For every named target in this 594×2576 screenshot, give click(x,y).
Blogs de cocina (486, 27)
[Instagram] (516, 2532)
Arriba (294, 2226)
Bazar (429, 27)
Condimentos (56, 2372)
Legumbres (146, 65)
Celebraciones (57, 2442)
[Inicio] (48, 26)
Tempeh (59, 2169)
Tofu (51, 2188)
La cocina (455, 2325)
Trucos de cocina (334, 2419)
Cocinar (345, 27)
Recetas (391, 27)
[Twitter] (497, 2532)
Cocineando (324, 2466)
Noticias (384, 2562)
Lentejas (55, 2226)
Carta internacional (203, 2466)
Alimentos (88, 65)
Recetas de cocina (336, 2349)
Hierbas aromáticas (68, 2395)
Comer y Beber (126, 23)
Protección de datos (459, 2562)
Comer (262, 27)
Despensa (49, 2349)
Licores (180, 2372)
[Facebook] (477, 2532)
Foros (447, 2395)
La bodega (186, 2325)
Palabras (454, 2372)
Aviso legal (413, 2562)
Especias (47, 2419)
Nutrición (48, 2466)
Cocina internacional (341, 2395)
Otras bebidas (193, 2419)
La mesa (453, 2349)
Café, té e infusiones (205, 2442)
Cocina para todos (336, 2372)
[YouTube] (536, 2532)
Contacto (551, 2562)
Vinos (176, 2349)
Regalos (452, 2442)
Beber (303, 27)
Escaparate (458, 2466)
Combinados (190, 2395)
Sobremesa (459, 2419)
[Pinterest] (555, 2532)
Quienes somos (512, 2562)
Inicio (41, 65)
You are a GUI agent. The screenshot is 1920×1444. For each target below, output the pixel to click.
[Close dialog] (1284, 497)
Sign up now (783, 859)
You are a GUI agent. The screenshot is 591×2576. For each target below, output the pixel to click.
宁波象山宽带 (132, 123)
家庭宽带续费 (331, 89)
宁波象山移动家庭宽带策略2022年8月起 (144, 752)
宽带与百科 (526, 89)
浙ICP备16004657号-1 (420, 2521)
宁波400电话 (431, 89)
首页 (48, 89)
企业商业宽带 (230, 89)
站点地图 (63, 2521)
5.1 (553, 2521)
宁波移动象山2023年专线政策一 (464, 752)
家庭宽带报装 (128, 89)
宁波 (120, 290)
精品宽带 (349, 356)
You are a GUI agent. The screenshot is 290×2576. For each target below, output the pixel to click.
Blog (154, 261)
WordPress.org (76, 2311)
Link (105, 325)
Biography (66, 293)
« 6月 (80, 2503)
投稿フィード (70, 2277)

■ ■ ■ ■ ■ ■ ■

◆ **WHAT YOU WILL DO**
Filter the material for the word "pixel" and copy each matching line.

◆ **ANSWER SECTION**
You are a GUI agent. The screenshot is 1920×1444. For each target below, output the pixel to click.
You are a GUI agent. The screenshot is 591×2576. For each target below, output the pixel to click.
You are a GUI agent. The screenshot is 290×2576. For each target below, output the pixel to click.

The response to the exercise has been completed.